22 Concluding remarks, next steps, and open problems

STATUS: Under construction.

22.1 Concluding remarks

There’s an old saying, something along the lines of ‘may you live in interesting times.’ I’m not sure if every generation feels this, but we sure live in interesting times. In this book, I have tried to convey some essentials that I think would allow you to contribute. But we are just getting started.

I’m 35 and so I am in the ‘data science didn’t exist when I was an undergraduate’ generation. In a little over a decade data science has gone from something that barely existed to a defining part of academia and industry. What does that imply for for you? It may imply that one should not just be making decisions that optimize for what data science looks like right now, but also what could happen. While that’s a little difficult, that’s also one of the things that makes data science so exciting. That might mean choices like:

  • taking courses on fundamentals, not just fashionable applications;
  • reading books, not just whatever is trending; and
  • trying to be at the intersection of at least a few different areas, rather than hyper-specialized.

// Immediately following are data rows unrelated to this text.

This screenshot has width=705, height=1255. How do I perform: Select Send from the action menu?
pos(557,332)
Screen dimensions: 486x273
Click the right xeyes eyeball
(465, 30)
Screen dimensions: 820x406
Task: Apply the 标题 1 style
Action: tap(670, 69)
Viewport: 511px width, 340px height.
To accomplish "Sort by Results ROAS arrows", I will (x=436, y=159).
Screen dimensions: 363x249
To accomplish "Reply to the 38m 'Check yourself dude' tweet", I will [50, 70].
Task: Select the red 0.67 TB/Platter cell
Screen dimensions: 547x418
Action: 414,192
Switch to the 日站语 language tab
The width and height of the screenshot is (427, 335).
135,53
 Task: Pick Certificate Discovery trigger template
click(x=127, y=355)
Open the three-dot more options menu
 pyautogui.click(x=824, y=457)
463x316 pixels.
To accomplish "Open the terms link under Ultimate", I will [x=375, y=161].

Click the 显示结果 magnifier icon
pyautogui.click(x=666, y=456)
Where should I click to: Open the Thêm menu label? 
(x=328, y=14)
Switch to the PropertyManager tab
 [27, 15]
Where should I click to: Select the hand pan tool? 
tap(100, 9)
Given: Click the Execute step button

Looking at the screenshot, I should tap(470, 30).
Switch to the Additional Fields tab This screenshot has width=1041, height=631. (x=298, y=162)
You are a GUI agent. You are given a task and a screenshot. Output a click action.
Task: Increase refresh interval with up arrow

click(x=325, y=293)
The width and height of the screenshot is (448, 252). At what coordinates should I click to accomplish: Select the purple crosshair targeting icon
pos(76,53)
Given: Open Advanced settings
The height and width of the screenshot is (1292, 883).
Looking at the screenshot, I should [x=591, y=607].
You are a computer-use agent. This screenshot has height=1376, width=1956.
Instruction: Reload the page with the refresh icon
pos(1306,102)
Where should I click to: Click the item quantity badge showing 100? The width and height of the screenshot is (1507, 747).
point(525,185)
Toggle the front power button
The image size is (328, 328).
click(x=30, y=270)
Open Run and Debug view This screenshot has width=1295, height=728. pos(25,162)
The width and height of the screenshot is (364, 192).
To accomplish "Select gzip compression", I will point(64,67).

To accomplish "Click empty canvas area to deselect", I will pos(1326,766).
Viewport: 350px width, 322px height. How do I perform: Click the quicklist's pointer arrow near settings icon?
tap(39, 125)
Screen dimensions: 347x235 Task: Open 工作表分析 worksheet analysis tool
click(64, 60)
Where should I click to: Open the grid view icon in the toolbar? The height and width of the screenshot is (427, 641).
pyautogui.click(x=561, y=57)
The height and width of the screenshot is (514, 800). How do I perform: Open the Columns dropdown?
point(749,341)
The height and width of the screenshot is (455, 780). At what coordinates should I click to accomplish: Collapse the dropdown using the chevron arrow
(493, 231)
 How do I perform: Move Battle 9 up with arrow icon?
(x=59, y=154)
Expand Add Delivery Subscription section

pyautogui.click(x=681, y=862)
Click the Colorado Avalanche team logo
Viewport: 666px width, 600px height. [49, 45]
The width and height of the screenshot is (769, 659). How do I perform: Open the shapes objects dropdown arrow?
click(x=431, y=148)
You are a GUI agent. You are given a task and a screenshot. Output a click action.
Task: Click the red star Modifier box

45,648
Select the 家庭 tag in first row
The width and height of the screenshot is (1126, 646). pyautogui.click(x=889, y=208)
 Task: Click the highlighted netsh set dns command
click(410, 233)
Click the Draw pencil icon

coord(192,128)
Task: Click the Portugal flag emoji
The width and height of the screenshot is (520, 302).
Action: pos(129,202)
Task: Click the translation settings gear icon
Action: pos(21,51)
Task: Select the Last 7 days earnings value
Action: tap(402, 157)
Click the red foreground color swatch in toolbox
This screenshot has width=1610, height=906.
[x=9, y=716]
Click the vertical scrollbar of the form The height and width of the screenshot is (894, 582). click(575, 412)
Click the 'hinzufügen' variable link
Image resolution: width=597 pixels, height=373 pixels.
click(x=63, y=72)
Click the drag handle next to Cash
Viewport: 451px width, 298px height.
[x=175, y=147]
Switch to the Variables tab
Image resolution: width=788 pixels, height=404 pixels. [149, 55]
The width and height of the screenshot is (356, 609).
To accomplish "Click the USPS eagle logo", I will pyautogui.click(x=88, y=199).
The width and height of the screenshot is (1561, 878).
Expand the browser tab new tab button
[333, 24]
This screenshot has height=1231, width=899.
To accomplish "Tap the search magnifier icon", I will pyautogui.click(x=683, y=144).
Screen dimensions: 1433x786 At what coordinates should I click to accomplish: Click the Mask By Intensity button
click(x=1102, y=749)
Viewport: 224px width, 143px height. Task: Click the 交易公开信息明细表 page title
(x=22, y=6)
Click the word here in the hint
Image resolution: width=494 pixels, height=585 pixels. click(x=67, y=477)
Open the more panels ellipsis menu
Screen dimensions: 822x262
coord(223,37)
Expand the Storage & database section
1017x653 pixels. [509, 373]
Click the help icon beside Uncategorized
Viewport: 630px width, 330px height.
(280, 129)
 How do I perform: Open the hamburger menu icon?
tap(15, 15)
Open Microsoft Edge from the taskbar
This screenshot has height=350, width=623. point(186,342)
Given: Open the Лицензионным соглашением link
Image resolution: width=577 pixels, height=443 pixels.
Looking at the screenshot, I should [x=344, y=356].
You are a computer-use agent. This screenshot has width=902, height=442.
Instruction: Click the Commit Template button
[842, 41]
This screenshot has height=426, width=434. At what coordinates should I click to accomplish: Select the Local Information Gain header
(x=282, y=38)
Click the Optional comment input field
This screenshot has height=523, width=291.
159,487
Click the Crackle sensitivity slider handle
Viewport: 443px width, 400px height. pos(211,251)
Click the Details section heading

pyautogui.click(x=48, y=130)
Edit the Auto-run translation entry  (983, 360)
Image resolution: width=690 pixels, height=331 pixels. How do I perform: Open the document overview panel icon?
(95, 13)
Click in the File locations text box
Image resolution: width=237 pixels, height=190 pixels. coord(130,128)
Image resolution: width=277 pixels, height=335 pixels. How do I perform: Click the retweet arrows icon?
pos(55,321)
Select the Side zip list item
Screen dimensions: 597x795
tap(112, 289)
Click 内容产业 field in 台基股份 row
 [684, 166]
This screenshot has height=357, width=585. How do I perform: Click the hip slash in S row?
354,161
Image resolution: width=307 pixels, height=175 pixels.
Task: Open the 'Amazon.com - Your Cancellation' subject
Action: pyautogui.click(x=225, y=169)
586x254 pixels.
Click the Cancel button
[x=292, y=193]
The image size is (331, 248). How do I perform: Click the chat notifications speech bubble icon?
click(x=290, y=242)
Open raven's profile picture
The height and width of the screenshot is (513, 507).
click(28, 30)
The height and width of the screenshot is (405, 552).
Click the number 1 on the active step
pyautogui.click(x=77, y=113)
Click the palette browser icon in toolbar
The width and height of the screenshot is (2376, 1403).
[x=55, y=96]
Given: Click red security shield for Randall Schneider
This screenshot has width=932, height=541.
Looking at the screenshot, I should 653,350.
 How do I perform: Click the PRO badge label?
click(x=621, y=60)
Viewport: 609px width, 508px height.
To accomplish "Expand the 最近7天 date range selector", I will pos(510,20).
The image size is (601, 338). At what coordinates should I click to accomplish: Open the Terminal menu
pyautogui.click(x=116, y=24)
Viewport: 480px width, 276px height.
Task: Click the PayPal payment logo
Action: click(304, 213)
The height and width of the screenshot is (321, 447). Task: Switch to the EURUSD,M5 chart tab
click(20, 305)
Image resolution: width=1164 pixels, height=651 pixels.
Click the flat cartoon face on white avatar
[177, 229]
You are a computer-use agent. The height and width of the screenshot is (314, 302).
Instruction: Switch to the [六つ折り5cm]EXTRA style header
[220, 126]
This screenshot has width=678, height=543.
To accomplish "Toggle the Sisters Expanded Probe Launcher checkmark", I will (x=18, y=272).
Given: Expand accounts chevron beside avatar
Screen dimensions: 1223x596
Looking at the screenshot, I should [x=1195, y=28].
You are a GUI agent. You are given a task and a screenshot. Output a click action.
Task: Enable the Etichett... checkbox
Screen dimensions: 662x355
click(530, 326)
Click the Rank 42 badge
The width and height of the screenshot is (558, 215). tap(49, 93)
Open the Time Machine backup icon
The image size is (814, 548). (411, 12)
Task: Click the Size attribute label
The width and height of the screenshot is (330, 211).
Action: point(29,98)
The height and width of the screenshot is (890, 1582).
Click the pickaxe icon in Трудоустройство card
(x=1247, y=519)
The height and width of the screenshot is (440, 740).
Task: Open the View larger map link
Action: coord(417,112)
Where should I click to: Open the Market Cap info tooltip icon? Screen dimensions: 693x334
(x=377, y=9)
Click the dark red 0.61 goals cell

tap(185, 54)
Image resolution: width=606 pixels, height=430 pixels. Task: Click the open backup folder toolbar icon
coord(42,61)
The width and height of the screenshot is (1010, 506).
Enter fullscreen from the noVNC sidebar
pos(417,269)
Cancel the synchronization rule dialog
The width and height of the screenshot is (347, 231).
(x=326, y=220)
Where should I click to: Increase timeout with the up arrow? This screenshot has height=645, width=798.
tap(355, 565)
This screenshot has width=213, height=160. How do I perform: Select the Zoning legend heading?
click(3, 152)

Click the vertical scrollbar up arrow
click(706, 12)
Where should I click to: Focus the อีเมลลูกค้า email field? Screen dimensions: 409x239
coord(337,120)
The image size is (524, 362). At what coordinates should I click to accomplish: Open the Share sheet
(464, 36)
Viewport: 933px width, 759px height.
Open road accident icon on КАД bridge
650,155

I’m just someone who likes to play with data using R. A decade ago I wouldn’t have fit into any particular department. I’m lucky that these days there is space in data science for someone like me. And the nice thing about what we now call data science is that there’s space for you as well.

Data science needs diversity. Data science needs your intelligence and enthusiasm. It needs you to be in the room, and able to make contributions. We live in interesting times and it’s just such an exciting time to be enthusiastic about data. I can’t wait to see what you build.

22.2 Next steps

This book has covered a lot of ground. Chances are there are aspects that you want to explore further, building on the foundation that you have established. If so, then I’ve accomplished what I set out to do.

For learning more about R in terms of data science, there is only one recommendation that is possible and that is Wickham and Grolemund (2017). To deepen your understanding of R itself, go next to Wickham (2019a).

If you’re interested in learning more about causality then start with Cunningham (2021) and Huntington-Klein (2021).

If you’re interested to learn more about statistics then begin with Johnson, Ott, and Dogucu (2022), McElreath (2020), and Gelman et al. (2014). You should probably also backfill some of the fundamentals, starting with Wasserman (2005).

There is only one next natural step if you’re interested in learning more about statistical (what’s come to be called machine) learning and that’s James et al. (2017) followed by Friedman, Tibshirani, and Hastie (2009).

If you’re interested in sampling then the next book to turn to is Lohr (2019). To deepen your understanding of surveys and experiments, go next to Gerber and Green (2012) in combination with Kohavi, Tang, and Xu (2020).

For graphs turn to Healy (2018).

Writing go to…

Thinking through production and SQL and things like, a next natural step is…

We often hear the phrase let the data speak. Hopefully by this point you understand that never happens. Never do anything in moderation, and if you can’t do anything else then, be kind.